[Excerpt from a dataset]
^^^^^^^^
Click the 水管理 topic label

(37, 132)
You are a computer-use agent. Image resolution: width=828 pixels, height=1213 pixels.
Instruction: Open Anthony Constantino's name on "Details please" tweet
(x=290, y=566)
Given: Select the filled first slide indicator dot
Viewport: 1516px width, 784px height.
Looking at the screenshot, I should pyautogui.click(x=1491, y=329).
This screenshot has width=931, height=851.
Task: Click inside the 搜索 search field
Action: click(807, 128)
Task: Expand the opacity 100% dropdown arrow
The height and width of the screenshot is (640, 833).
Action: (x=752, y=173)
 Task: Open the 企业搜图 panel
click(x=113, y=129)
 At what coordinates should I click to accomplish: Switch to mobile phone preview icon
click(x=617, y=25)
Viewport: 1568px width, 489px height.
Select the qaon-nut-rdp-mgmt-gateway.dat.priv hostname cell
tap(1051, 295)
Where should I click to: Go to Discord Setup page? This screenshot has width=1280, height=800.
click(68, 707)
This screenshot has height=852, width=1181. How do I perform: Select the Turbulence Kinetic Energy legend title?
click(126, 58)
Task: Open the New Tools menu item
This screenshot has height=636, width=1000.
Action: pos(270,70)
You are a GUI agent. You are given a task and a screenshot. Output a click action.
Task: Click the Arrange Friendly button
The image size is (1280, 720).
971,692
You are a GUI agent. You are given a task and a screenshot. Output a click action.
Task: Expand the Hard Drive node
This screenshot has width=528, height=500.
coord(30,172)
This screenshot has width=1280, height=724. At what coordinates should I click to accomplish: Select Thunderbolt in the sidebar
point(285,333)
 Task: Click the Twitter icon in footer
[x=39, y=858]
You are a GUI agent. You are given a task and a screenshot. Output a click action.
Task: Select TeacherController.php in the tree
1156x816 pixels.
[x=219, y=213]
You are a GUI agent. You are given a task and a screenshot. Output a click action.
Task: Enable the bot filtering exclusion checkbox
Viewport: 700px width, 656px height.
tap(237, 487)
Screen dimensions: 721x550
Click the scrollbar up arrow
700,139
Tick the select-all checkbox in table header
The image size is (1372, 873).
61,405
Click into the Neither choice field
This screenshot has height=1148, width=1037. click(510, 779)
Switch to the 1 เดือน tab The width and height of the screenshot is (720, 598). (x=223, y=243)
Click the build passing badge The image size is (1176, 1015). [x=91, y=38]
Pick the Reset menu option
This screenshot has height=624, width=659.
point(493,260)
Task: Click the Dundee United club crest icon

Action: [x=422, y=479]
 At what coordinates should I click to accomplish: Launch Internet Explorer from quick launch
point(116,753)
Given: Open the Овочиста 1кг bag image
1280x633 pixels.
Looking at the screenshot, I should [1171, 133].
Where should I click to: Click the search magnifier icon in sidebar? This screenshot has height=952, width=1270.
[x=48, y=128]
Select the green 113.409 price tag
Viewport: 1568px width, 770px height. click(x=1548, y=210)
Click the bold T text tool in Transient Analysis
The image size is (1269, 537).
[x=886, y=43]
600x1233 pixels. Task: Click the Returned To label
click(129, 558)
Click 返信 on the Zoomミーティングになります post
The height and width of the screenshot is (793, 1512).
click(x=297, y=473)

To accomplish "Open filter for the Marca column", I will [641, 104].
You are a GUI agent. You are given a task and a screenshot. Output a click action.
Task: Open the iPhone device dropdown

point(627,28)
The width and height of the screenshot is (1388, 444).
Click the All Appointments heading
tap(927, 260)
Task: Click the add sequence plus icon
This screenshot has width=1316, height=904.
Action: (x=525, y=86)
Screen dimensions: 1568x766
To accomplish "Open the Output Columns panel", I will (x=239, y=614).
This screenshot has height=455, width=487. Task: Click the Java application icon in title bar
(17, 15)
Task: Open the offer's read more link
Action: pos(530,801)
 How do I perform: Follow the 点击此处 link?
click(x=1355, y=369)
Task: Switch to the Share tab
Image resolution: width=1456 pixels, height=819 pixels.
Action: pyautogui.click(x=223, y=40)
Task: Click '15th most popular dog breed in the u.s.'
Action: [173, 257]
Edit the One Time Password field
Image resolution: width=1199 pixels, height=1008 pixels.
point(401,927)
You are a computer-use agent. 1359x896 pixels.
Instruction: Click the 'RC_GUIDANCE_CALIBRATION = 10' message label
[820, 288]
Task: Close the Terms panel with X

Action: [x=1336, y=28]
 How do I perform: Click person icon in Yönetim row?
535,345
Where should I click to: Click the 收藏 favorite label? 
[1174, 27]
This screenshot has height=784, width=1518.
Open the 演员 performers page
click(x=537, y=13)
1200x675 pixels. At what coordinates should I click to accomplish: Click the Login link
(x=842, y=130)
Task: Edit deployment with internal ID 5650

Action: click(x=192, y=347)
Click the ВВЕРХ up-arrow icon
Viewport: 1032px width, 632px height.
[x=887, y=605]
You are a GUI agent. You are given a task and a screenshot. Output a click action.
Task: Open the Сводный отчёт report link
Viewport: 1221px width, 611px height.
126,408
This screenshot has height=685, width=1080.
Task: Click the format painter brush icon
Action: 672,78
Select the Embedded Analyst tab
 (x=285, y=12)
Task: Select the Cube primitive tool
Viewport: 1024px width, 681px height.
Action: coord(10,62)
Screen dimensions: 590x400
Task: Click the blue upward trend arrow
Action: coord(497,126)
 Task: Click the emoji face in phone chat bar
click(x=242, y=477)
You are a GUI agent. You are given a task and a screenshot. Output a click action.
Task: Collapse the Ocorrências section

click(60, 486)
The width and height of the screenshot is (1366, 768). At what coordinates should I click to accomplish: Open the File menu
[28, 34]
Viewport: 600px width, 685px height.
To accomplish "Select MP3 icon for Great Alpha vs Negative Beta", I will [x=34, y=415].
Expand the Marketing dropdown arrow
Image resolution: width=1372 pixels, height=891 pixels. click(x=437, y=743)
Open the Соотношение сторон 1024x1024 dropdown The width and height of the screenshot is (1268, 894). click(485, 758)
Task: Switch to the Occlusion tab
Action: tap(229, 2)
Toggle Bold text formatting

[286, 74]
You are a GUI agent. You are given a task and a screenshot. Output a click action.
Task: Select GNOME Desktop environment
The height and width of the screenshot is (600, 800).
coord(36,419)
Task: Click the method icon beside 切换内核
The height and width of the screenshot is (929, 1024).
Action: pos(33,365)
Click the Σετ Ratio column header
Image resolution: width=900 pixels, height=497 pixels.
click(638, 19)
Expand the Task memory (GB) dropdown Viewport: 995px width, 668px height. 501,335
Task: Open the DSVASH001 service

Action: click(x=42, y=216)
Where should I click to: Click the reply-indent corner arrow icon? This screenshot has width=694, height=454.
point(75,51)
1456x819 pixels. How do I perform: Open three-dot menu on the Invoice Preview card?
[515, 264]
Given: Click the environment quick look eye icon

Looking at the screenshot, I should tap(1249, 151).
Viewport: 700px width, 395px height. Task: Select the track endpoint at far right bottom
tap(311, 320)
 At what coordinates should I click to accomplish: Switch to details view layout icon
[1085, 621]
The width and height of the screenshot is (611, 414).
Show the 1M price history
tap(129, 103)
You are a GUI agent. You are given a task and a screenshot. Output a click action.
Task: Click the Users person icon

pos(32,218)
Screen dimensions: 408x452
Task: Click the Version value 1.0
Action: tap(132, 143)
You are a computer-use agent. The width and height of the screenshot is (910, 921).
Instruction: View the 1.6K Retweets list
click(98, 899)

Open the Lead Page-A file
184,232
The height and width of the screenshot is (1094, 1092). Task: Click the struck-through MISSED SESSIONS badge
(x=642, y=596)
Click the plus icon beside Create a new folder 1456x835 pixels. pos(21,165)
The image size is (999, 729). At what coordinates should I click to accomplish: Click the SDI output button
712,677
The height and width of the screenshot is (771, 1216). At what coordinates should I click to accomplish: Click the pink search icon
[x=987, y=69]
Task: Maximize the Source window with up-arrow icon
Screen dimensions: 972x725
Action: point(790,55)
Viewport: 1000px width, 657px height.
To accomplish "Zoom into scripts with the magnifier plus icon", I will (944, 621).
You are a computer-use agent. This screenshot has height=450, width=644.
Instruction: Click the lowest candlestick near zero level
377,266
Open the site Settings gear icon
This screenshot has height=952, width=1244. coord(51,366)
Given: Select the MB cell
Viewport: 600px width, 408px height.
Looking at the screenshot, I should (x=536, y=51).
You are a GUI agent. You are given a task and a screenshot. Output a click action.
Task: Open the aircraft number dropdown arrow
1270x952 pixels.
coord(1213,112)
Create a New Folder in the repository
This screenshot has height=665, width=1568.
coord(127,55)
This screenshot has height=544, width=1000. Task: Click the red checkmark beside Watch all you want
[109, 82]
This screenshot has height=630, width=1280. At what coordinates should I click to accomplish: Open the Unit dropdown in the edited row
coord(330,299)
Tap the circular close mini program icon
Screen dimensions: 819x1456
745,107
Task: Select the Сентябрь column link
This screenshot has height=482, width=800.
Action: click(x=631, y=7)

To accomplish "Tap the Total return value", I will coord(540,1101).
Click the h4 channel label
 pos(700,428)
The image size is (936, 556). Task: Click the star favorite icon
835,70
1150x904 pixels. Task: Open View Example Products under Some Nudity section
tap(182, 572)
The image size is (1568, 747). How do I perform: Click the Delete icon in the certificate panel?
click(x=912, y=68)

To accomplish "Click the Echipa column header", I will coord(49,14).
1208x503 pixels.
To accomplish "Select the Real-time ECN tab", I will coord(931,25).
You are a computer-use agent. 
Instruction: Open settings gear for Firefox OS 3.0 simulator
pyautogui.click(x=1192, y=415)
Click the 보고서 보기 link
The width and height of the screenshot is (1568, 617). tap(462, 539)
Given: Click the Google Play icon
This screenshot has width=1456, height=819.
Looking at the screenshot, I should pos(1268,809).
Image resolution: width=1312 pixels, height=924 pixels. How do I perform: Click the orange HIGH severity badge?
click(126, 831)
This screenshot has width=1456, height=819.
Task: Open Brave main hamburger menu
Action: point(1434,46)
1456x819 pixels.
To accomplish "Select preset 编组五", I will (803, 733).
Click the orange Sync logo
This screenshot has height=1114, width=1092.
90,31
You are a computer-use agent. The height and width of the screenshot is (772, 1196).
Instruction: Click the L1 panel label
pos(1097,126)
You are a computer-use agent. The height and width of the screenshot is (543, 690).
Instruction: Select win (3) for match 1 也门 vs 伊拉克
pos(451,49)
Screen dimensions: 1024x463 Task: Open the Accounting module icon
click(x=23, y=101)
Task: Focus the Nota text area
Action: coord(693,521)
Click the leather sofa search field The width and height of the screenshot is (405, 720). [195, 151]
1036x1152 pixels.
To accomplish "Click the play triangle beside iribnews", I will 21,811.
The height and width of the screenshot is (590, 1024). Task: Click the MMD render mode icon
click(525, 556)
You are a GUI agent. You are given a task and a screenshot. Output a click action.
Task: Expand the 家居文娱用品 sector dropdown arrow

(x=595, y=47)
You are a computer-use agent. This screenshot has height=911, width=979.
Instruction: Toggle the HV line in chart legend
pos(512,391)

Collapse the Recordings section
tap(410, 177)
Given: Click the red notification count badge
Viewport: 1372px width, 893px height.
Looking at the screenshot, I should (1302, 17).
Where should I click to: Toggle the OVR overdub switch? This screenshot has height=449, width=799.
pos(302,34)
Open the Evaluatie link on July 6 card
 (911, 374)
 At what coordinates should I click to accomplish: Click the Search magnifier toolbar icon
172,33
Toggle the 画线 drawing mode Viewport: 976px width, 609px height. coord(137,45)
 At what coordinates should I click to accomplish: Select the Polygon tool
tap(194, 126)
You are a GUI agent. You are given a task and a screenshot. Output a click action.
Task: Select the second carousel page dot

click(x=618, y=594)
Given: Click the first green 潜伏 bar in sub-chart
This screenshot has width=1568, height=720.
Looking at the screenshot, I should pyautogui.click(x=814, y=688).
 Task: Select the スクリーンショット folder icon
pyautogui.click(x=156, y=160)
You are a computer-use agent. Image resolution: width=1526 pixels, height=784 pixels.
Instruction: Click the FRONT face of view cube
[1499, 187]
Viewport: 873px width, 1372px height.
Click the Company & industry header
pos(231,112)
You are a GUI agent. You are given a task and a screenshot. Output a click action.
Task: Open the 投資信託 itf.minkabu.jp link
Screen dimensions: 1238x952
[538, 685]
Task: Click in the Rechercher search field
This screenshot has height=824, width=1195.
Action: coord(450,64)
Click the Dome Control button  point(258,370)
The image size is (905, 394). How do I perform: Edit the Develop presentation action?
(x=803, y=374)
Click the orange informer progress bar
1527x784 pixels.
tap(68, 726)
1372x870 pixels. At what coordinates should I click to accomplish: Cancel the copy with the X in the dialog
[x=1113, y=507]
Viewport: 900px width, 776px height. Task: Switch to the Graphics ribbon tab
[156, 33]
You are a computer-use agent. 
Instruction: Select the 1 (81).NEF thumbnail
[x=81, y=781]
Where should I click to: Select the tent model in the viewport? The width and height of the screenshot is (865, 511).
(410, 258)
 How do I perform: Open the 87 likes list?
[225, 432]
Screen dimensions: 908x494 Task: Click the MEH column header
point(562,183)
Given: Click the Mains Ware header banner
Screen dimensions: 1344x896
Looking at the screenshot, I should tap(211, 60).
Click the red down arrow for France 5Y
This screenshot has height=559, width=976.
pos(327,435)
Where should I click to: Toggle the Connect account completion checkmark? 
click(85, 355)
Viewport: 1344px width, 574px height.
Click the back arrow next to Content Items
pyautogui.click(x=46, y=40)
^^^^^^^^
- **Exercise**
Rewrite the listing as a numbered list, from the line with "This screenshot has width=1280, height=724." to the line with "Switch to the 1", both included, leaving out blank lines.

- **Answer to this problem**
1. This screenshot has width=1280, height=724. At what coordinates should I click to accomplish: Select Thunderbolt in the sidebar
2. point(285,333)
3.  Task: Click the Twitter icon in footer
4. [x=39, y=858]
5. You are a GUI agent. You are given a task and a screenshot. Output a click action.
6. Task: Select TeacherController.php in the tree
7. 1156x816 pixels.
8. [x=219, y=213]
9. You are a GUI agent. You are given a task and a screenshot. Output a click action.
10. Task: Enable the bot filtering exclusion checkbox
11. Viewport: 700px width, 656px height.
12. tap(237, 487)
13. Screen dimensions: 721x550
14. Click the scrollbar up arrow
15. 700,139
16. Tick the select-all checkbox in table header
17. The image size is (1372, 873).
18. 61,405
19. Click into the Neither choice field
20. This screenshot has height=1148, width=1037. click(510, 779)
21. Switch to the 1 เดือน tab The width and height of the screenshot is (720, 598). (x=223, y=243)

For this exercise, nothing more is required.